- Created by: Albert Ruben
- Starring: Kevin Dobson Charles Fields Karen Kondazian Al Ruscio Michael Durrell William Lucking Bruce Kirby
- Composer: John Cacavas
- Country of origin: United States
- Original language: English
- No. of seasons: 1
- No. of episodes: 9 (1 unaired)

Production
- Running time: 60 minutes
- Production companies: The Aubrey Company Universal Television

Original release
- Network: CBS
- Release: November 11, 1981 – April 7, 1982

= Shannon (1981 TV series) =

Shannon is an American crime drama series starring Kevin Dobson that aired for nine episodes on CBS during the 1981–82 television season.

==Cast==
- Kevin Dobson as Det. Jack Shannon
- Charlie Fields as Shannon's son

==Episodes==
Jack Shannon is a recent widower and police detective who moves from New York City to San Francisco with his young son.

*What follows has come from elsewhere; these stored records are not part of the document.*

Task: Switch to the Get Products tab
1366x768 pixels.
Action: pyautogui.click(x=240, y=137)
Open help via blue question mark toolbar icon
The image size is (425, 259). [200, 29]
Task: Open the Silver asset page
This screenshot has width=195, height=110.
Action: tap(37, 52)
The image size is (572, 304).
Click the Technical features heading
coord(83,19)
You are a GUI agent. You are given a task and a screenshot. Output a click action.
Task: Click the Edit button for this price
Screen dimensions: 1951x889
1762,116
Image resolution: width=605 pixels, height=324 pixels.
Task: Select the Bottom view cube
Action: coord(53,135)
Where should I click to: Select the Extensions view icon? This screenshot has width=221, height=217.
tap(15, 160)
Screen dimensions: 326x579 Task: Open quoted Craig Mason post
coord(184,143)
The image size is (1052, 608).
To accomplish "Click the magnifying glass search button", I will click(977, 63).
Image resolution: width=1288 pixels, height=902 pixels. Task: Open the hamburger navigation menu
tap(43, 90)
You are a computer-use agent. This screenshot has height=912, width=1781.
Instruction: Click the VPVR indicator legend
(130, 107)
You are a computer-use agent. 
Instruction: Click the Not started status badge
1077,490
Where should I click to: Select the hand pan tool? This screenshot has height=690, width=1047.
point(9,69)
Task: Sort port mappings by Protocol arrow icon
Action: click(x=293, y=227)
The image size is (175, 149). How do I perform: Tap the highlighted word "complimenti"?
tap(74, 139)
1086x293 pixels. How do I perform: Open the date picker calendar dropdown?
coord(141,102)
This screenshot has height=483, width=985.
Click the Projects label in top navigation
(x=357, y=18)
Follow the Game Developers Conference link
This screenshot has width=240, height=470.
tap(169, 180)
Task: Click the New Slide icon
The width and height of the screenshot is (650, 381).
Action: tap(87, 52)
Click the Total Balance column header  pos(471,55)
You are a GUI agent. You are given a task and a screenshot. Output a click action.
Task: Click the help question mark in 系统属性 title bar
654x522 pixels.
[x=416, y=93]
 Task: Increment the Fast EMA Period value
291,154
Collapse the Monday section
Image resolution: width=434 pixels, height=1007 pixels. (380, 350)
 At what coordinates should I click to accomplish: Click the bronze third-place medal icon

| No. | Title | Directed by | Written by | Original release date | Prod. code |
|---|---|---|---|---|---|
| 1 | "Gotham Swansong" | Richard Sarafian | Albert Ruben | November 11, 1981 | 56501 |
| 2 | "Neither a Borrower" | Richard Sarafian | Albert Ruben | November 18, 1981 | 56502 |
| 3 | "The Untouchable" | Gordon Hessler | Ken Pettus | November 25, 1981 | 58505 |
| 4 | "Secret Rage" | Richard A. Colla | Patricia Joyce | December 2, 1981 | 56512 |
| 5 | "Copscam" | Bernard L. Kowalski | Story by : David Michael Jacobs & William A. Schwartz Teleplay by : William A. Schwartz & Colley Cibber | March 17, 1982 | 56510 |
| 6 | "Favor for an Enemy" | Peter Carter | Paul F. Edwards | March 24, 1982 | 56523 |
| 7 | "Beating the Prime" | Richard A. Colla | Paul F. Edwards | March 31, 1982 | 56507 |
| 8 | "John's Awakening" | George McCowan | Carol Saraceno | April 7, 1982 | 56516 |
| 9 | "Curtain Calls" | Gordon Hessler | Lee Kalcheim | Unaired | 56515 |

== Reception ==
Shannon's first four episodes aired on CBS in fall 1981, in a Wednesday night lineup with Mr. Merlin, WKRP in Cincinnati, and Nurse. None of the shows found a strong audience, and Shannon's remaining episodes were shelved. In March and April 1982, four more episodes aired, again on Wednesday nights, with Herbie, the Love Bug, WKRP in Cincinnati, and Baker's Dozen; but it still ranked very low in the ratings, and was cancelled before the final produced episode aired.